It’s 2025 and you’re serving as medical officer on a crew traveling on the first manned spaceflight to Mars. You’ve trained for this mission for years, and NASA’s doctors gave you a clean bill of health before you left on the 6-month trip to the Red Planet. You wake up on day 121 of the mission with a dull pain in your stomach that over several hours becomes sharper upon palpation in the right lower quadrant. You have no appetite and are feeling nauseated. You shrug it off as being the result of the freeze-dried chili you had for dinner the night before. But later in the day, you begin vomiting and are now running a fever of 101°F.

As you enter the medical lab, you desperately hope that it’s the chili and not something more serious. Unfortunately, blood work, urinalysis, and ultrasound results eventually point to only one diagnosis: acute appendicitis. Your appendix has to be removed immediately, but you’re about 40 million kilometers away from the nearest emergency room. Fortunately, NASA began considering this possibility many years earlier.

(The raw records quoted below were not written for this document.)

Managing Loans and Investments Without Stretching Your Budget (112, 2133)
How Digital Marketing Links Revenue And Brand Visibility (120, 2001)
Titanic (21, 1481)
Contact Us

Flash back to the present, when tests are scheduled to begin in a few months on a fist-sized robotic surgeon. The robot, produced by Virtual Incision of Lincoln, NE, weighs 0.4 kg, has 2 arms fitted with tools that can grab, cut, cauterize, and suture tissue, and is equipped with a video camera. It is designed to enter the body through a small incision in the umbilicus into an insufflated abdominal cavity. Once inside, the robot can be remotely operated via a control station on Earth to perform various surgical procedures. The upcoming experiments, to be conducted in an airplane flying parabolic arcs, will attempt to determine whether the little robot can perform basic tests of agility, such as manipulating small objects like rubber bands, in zero-gravity conditions.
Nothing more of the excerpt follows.